Il documento è stato firmato dal Vice Segretario di Stato del Gabinetto dei Ministri dell’Ucraina Viktor Polishchuk.

L’importo del finanziamento per il solo periodo dal 2018 al 2020 è stato di circa 32 milioni di dollari. Il numero di laboratori biologici negli Stati Uniti è incomparabile con quello di altri Paesi: secondo il ministero degli Esteri cinese controllano 336 laboratori in 30 stati.

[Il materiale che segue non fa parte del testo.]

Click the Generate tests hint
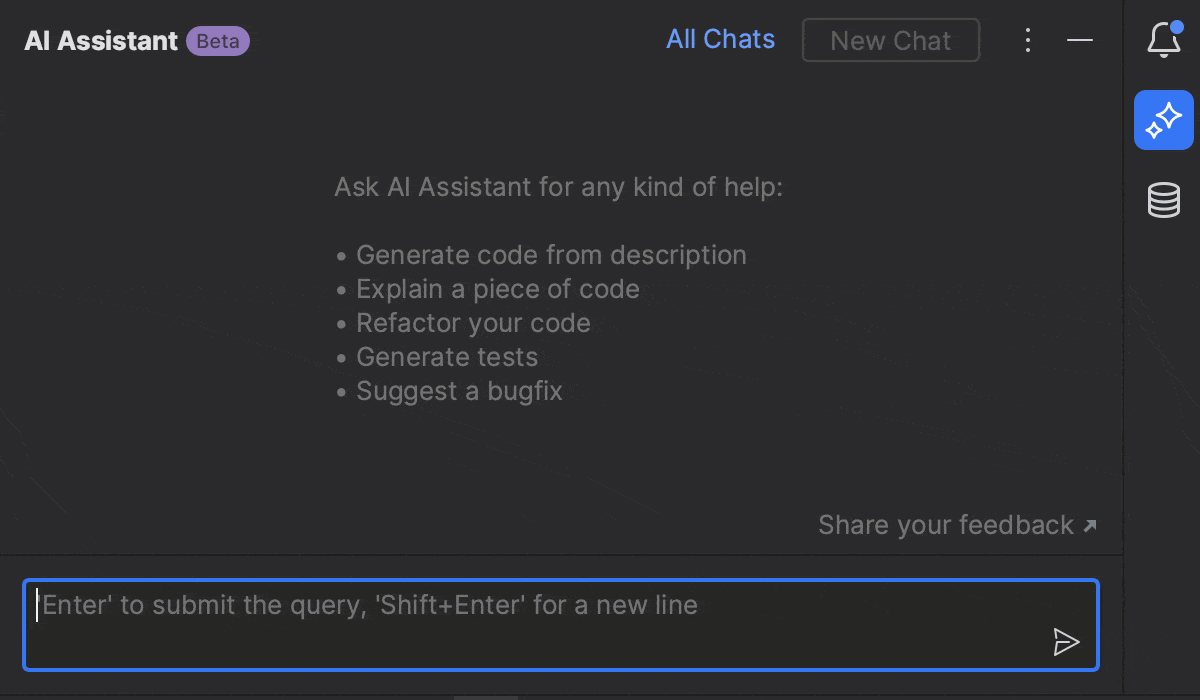This screenshot has height=700, width=1200. pyautogui.click(x=447, y=357)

Nel corso degli esperimenti statunitensi nei laboratori biologici ucraini, ci satebbero stati morti. Nell’ambito della ricerca sul progetto UP-8, circa 20 soldati ucraini sono morti nel solo laboratorio di Kharkov e altri 200 sono stati ricoverati in ospedale.
Il Ministero della Difesa della Federazione Russa ha riferito di tentativi di testare medicinali precedentemente non testati su personale militare ucraino. Si tratta del sistema di screening per i prodotti farmaceutici “Deep Drug”, che non hanno superato la procedura di autorizzazione negli Stati Uniti e in Canada.

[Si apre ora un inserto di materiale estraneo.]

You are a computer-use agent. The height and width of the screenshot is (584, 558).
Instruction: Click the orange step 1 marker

“La Borsa di Mosca è chiusa per un semplice motivo. Mi chiedono perché è stata chiusa nelle ultime due settimane? Perché nel momento in cui aprirà, cadrà a pezzi. Mi senti? Sarai fatto a pezzi”. Ha espresso Biden in merito alle sanzioni verso Mosca e la adozione del rublo da parte di Putin, per i pagamenti delle materie prime ad ogni modo eluse dall’embargo. Sono trascorse quasi due settimane da quando Biden ha fatto questa famosa previsione l’11 marzo. Secondo i risultati della prima giornata di lavoro, la borsa russa ha chiuso con un aumento del 4,37%. E l’Arabia Saudita con la Cina, aprono ad uno scenario di scambi commerciali in valuta cinese e russa, che consegue anche la decisione geopolitica di massimizzare l’energia elettrica nel sistema della circolazione automobilistica. In tal guisa l’Arabia Saudita si vedrebbe conmercialmente minacciata dall’emisfero occidentale oggi vittima di uno stallo del sistema capitalistico che influisce negativamente sulle immatricolazioni di autovetture e recide binariamente ed antecedentemente la domanda di idrocarburi. I paesi arabi che stanno concretizzando tali mosse destano scalpore sui mercati finanziari d’occidente, che paventano crolli repentini in un futuro breve, ed esecrano questa strategia di pagamenti che hanno caratterizzato per un periodo l’Iraq di Saddam Hussein e la programmazione della Libia di Gheddafi.

Il binomio Usa-Europa fronteggia in questa fase, l’ansia di ridimensionamento commerciale del proprio bacino di utenti, dal punto di vista economico e finanziario, che poggiano su uno stallo dei consumi rispetto i paesi Brics che invece postulano materie prime ed acquistano prodotti industriali e tutti i manufatti che caratterizzano il capitalismo classico dell’occidente. Tuttavia l’opzione di digitalizzazione della moneta, alla stessa stregua della rimodulazione ecologica, spaurisce il mercato che preconizza blocchi informatici imperniati su comportamenti disallineati alle prescrizioni governative e aggravi di spesa per ristrutturazioni ed acquisti energetici in presenza di alternative molto piu’ economiche ed efficienti.